CERN’s Transition to Containerization and Kubernetes with Ricardo Rocha

CERN’s Transition to Containerization and Kubernetes with Ricardo Rocha

Some of the highlights of the show include:


  • The challenges that CERN was facing when storing, processing, and analyzing data, and why it pushed them to think about containerization.
  • CERN’s evolution from using mainframes, to physical commodity hardware, to virtualization and private clouds, and eventually to containers. Ricardo also explains how the migration to containerization and Kubernetes was started.
  • Why there was a big push from groups that focus on reproducibility to explore containerization.
  • How end users have responded to Kubernetes and containers. Ricardo talks about the steep Kubernetes learning curve, and how they dealt with frustration and resistance.
  • Some of top benefits of migrating to Kubernetes, and the impact that the move has had on their end users.
  • Current challenges that CERN is working through, regarding hybrid infrastructure and rising data loads. Ricardo also talks about how CERN optimizes system resources for their scientists, and what it’s like operating as a public sector organization.
  • How CERN handles large data transfers.


Links:


Transcript

Emily: Hi everyone. I’m Emily Omier, your host, and my day job is helping companies position themselves in the cloud-native ecosystem so that their product’s value is obvious to end-users.
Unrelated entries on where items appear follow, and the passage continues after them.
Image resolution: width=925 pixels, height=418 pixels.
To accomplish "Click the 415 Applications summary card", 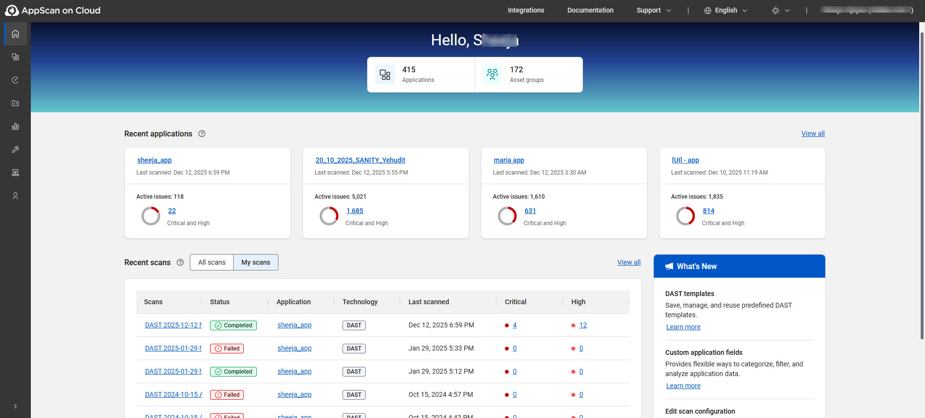I will pyautogui.click(x=421, y=75).
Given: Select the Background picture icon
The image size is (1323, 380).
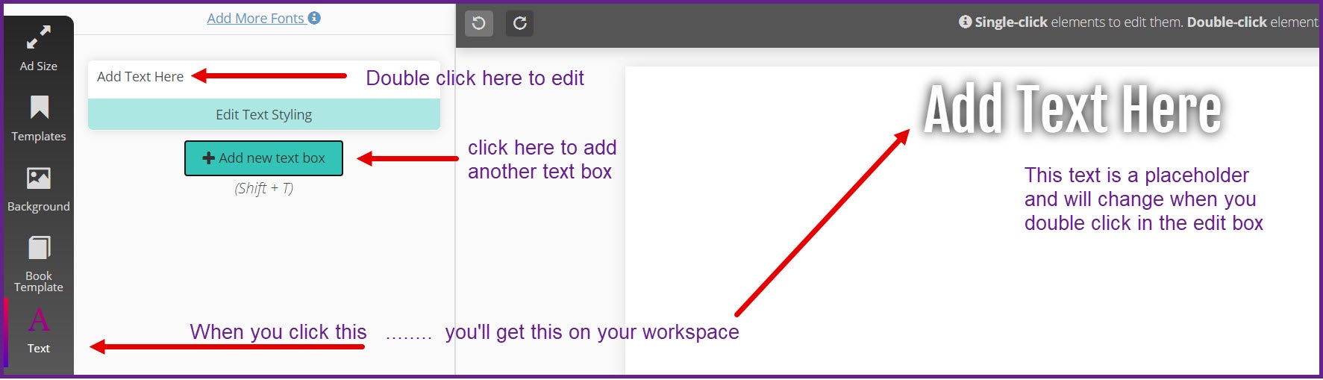Looking at the screenshot, I should point(39,178).
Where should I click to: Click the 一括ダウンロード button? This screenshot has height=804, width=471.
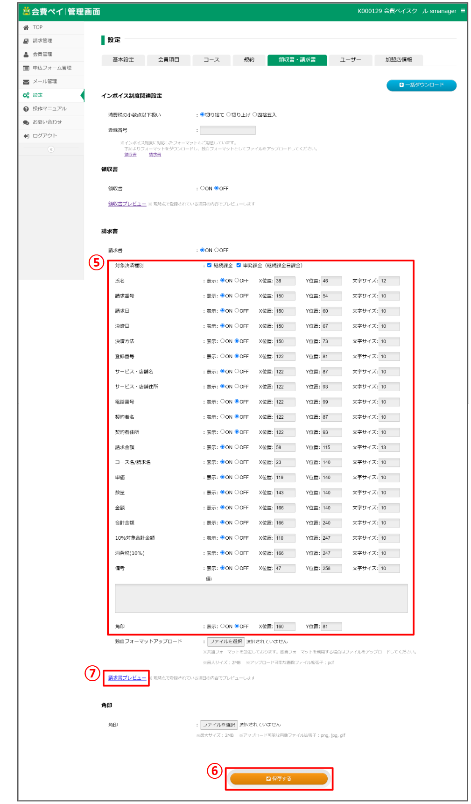pos(421,85)
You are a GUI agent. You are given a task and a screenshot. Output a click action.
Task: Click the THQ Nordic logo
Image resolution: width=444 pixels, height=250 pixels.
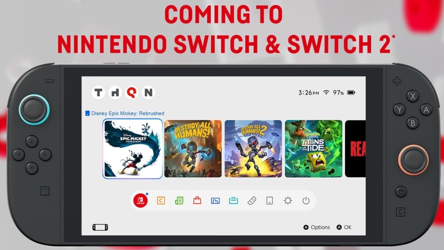[x=124, y=93]
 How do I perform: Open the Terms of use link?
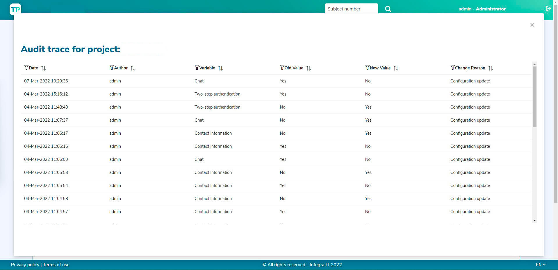pos(56,265)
I started this podcast because organizations embark on the cloud naive journey for business reasons, but in general, the industry doesn’t talk about them. Instead, we talk a lot about technical reasons. I’m hoping that with this podcast, we focus more on the business goals and business motivations that lead organizations to adopt cloud-native and Kubernetes. I hope you’ll join me.



Emily: Welcome to the Business of Cloud Native. I'm your host, Emily Omier, and today I'm here with Ricardo Rocha. Ricardo, thank you so much for joining us.



Ricardo: It's a pleasure.



Emily: Ricardo, can you actually go ahead and introduce yourself: where you work, and what you do?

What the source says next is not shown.